Pentagon Wasted $12 Million a Day for 10 Years on War Contracting

Friday, September 02, 2011
No matter how you look at it, the decision to spend more than $200 billion on contractors for the Iraq and Afghanistan wars proved extremely wasteful.
 
The congressionally-created eight-member, bipartisan Commission on Wartime Contracting in Iraq and Afghanistan issued its final report recently and concluded that at least $31 billion in taxpayer money was badly spent. The commission said the contractor money-pit could be as costly as $60 billion. Using a figure in between, that comes to $12.4 million a day since the two wars began in October 2001.
 
Of the $206 billion allocated to private companies, the controversy-prone operator KBR earned more than $40 billion.
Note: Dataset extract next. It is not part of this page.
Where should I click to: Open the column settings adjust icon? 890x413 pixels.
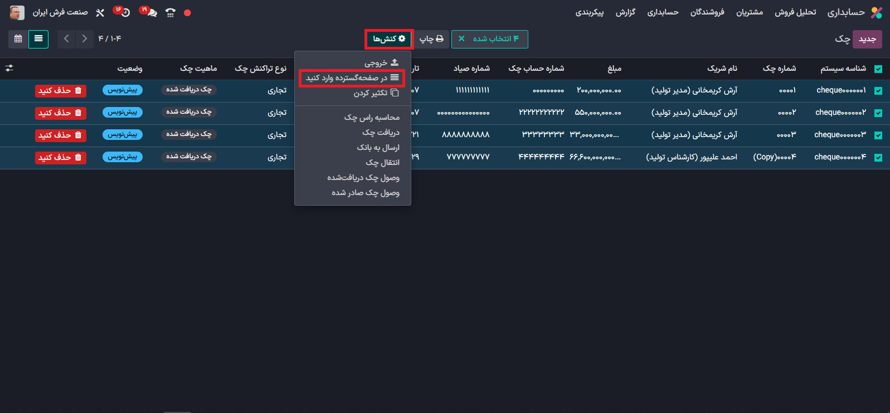(9, 68)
Another $38.5 billion went to “miscellaneous foreign contractors,” meaning the government can’t say for sure which Afghan and Iraqi companies benefited the most.
 
The fraud and waste that was allowed to happen came about because of myriad reasons: “poor planning, vague and shifting contract requirements, inadequate competition, substandard contract management and oversight, lax accountability, weak interagency coordination, and subpar performance or outright misconduct by some contractors and federal employees,” according to the Project on Government Oversight.
 
To prevent this kind of boondoggle from happening again, the commission issued several recommendations. For starters, stop using mercenaries for certain security-related functions. For another, establish a permanent inspector general for “contingency operations” (read: the next war and nation-building that might follow). It also wouldn’t hurt, the commission wrote, to actually punish contractors if they’re caught cheating the government.
-Noel Brinkerhoff
 
Transforming Wartime Contracting: Controlling Costs, Reducing Risks (Commission on Wartime Contracting in Iraq and Afghanistan)

Comments

Richard Bell 12 years ago
punish contractors for fraud and cheating? how un-american. if we did that we might not have enough of a deficit to be able to head off horrendous wastes of money like educating our children and (shudder) health-care for americans.